■ Short task:
Report each line below that contains the string "Akkuträger", copying every such line in full.
--- start Data shown ---
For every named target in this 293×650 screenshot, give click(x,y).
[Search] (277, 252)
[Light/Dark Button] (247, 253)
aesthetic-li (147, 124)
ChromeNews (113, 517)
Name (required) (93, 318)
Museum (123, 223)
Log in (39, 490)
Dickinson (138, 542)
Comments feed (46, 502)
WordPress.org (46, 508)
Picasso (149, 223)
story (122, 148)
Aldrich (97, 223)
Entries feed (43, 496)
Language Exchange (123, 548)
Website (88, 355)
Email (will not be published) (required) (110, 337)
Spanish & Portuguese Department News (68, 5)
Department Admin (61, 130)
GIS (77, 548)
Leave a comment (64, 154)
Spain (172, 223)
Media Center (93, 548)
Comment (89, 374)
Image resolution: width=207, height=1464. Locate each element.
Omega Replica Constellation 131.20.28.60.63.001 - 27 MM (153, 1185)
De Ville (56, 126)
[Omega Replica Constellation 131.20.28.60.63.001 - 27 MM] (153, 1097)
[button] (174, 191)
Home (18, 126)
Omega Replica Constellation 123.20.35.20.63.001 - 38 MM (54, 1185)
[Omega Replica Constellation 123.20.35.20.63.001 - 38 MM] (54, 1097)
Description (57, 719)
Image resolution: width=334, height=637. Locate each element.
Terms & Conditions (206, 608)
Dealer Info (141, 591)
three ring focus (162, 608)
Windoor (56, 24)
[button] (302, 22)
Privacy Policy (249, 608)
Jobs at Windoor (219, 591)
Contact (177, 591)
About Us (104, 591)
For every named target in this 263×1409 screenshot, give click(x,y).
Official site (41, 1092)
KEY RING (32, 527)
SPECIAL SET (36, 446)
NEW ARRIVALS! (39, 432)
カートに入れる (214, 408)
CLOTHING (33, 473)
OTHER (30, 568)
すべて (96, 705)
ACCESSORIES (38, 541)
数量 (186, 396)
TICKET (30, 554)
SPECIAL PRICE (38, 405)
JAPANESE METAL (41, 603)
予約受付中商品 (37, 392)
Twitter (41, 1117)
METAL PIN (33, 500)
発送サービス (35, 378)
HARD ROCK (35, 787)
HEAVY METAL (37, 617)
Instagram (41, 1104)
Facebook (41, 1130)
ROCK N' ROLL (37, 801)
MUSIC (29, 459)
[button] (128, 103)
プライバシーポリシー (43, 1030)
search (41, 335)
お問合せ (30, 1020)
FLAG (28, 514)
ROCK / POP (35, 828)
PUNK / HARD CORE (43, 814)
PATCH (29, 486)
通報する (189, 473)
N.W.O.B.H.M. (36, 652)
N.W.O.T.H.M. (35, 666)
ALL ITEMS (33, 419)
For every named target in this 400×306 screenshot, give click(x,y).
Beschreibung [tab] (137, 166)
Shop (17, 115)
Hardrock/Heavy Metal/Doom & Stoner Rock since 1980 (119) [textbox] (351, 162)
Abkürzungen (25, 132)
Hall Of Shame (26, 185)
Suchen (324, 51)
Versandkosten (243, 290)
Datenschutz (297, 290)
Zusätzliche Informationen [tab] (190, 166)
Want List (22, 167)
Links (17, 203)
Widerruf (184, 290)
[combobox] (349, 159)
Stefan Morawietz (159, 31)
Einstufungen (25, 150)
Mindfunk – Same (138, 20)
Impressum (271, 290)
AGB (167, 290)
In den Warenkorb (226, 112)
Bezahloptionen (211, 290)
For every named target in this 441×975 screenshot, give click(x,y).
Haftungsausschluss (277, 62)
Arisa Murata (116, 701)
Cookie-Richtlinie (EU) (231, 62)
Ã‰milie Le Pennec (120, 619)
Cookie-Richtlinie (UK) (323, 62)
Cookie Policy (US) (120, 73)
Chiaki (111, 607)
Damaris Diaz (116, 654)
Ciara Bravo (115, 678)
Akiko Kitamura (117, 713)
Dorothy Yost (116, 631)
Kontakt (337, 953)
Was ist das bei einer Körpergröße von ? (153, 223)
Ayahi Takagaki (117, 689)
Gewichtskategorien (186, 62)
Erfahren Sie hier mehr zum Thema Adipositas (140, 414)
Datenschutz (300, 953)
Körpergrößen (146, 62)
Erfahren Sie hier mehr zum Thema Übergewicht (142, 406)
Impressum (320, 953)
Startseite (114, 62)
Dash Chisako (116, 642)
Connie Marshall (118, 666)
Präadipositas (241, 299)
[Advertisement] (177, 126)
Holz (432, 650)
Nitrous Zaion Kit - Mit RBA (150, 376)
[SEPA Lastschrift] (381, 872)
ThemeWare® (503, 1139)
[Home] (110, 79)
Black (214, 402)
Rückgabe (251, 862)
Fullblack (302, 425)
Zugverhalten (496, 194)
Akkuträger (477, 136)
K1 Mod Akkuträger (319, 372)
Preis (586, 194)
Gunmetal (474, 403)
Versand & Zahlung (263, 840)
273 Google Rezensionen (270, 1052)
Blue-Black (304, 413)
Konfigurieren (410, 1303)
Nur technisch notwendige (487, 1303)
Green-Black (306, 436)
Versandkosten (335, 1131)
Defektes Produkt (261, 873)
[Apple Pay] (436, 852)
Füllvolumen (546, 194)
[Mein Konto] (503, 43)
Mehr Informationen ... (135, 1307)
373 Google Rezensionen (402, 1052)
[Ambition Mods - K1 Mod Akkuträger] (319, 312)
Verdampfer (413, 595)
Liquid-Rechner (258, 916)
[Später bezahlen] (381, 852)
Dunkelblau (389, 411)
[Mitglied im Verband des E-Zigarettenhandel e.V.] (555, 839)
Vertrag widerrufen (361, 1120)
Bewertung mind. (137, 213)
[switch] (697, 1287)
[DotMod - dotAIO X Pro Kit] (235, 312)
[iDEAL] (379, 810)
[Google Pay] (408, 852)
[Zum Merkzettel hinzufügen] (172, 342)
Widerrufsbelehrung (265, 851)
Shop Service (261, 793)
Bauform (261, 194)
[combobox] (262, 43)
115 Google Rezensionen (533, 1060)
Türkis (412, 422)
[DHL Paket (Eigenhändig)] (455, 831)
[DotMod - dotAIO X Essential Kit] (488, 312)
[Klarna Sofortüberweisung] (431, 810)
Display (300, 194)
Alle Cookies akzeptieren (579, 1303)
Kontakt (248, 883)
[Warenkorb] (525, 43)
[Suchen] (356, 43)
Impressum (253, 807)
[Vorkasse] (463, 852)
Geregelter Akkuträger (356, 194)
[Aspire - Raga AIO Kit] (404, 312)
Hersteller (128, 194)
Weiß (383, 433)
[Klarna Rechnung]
--- end Data shown ---
■ Written solution:
Akkuträger (477, 136)
K1 Mod Akkuträger (319, 372)
[Ambition Mods - K1 Mod Akkuträger] (319, 312)
Geregelter Akkuträger (356, 194)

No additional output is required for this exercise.